* _Set problem A_
In the piece about Mumsie McGonigle, at what address was the residence raided by D.A. investigators on August 26, 1941?
* _Set problem B_
Continue the piece about Mumsie McGonigle from its final line.

-- Begin Excerpt to read --

Who Was Mumsie McGonigle?

A typical reaction from anyone who reads Geoffrey Homes’ hard-to-find 1946 novel Build My Gallows High (basis for the film noir Out of the Past) is: how on earth did he come up with a name like Mumsie McGonigle? The short answer is: he didn’t. There was a real Mumsie McGonigle, and she was much in the news in early 1940s Los Angeles. Her story involves depravity and corruption to equal any hardboiled fiction plot.

It began on August 26, 1941 when L.A. County D.A. investigators raided a residence at 611 N. Bunker Hill Avenue in the “Little Italy” district not far from City Hall. The building’s derelict appearance belied a luxurious interior, a “vice den” adorned with photographs of well-known local law enforcement figures- some autographed.

Across town, another raid was conducted at the Stockyards Hotel, 3327-3329 East 45th Street, which authorities describes as a full-time brothel that operated “around the clock” and catered to patrons “prominent in civic life.” Chief Deputy D.A. Grant Cooper, who led the raid, said they had tangible evidence that certain public officials had knowledge of the vice activities and were paid off to look the other way.

Los Angeles Examiner 8/27/41.

-- End Excerpt to read --
-- Begin Information provided --

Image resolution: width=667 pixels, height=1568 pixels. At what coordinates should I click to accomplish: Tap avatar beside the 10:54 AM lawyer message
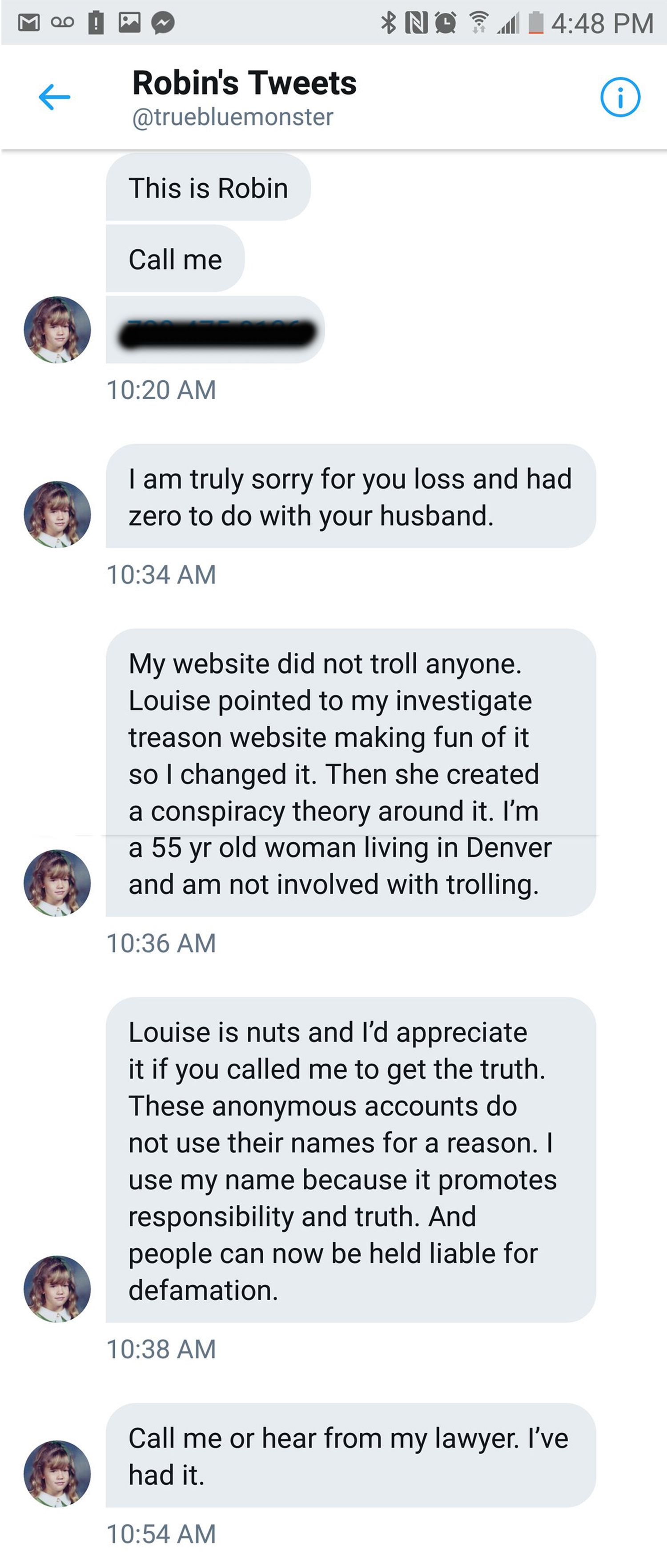point(57,1473)
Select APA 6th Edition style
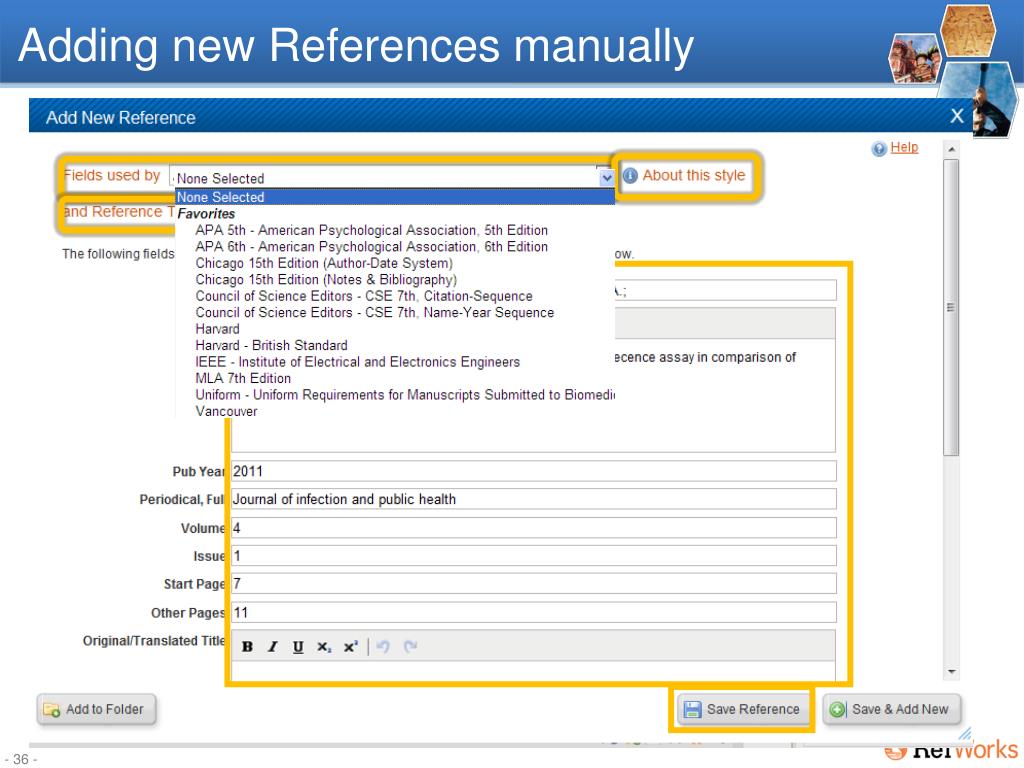Viewport: 1024px width, 768px height. [371, 247]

-- End Information provided --

* _Expected output A_
611 N. Bunker Hill Avenue

* _Expected output B_
The raids netted the arrest of two persons: Augusto “Chito” Sasso, 54, and Rose “Mumsie” McGonigle, 56. The pair were charged with 5 counts of pandering- they oversaw the recruiting of young girls for various brothels that, D.A. investigators believed, they operated jointly. This was later amended to 48 counts. In addition, Mumsie was charged with 2 counts of pandering and -40- counts of statutory rape for her part in allowing a 15 year old girl she helped procure “entertain” that many men- 37 of them on the same day: April 12, 1941.

Los Angeles Times 8/27/41.

Though Mumsie and Chito denied being business partners, records show that they had been associated since 1920 at least. The 1920 US census records that they resided together at 411-1/2 N. Main Street, as landlady and her lodger, a “house painter.” In 1930 they had relocated to 328 N. Main Street; Mumsie is listed as Sasso’s “sister.” Their North Main Street establishment was noted for its “peppy French dinners” and clientele of judges and policemen.

Sasso, once nicknamed the “Good Fellow” or “Napoleon” of North Main Street, had assertedly taken over for Albert Marco, a minion of the Charles Crawford syndicate back when Farmer Page was in charge of bootlegging and prostitution, after Marco was convicted for violation of the Volstead Act (1927) and assault with a deadly weapon (1928).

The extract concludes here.